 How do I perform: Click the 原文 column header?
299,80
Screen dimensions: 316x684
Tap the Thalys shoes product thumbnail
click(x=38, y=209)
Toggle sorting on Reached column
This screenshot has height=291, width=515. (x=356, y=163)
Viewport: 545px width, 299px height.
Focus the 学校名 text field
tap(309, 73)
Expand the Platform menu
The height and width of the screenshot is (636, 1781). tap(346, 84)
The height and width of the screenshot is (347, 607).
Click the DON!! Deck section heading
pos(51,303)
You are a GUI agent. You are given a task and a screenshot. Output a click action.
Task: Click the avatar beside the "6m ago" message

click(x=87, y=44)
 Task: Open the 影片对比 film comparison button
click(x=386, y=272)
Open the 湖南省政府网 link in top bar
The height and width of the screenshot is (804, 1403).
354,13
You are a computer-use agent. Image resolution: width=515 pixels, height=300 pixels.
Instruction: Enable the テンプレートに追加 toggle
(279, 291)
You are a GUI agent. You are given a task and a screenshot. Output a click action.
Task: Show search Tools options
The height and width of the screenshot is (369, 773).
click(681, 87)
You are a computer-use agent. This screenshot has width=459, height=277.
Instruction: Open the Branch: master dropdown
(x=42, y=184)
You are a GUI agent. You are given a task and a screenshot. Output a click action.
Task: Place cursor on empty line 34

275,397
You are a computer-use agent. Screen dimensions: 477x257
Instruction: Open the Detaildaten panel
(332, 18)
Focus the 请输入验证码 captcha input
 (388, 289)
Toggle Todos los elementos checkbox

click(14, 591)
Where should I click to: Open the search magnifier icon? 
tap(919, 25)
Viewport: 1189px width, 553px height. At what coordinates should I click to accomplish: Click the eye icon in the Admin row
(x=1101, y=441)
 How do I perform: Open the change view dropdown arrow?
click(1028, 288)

> What needs to be done: Count up the lines in the records where the string "computer" appears. Your reply is that number alone.

> Answer section: 3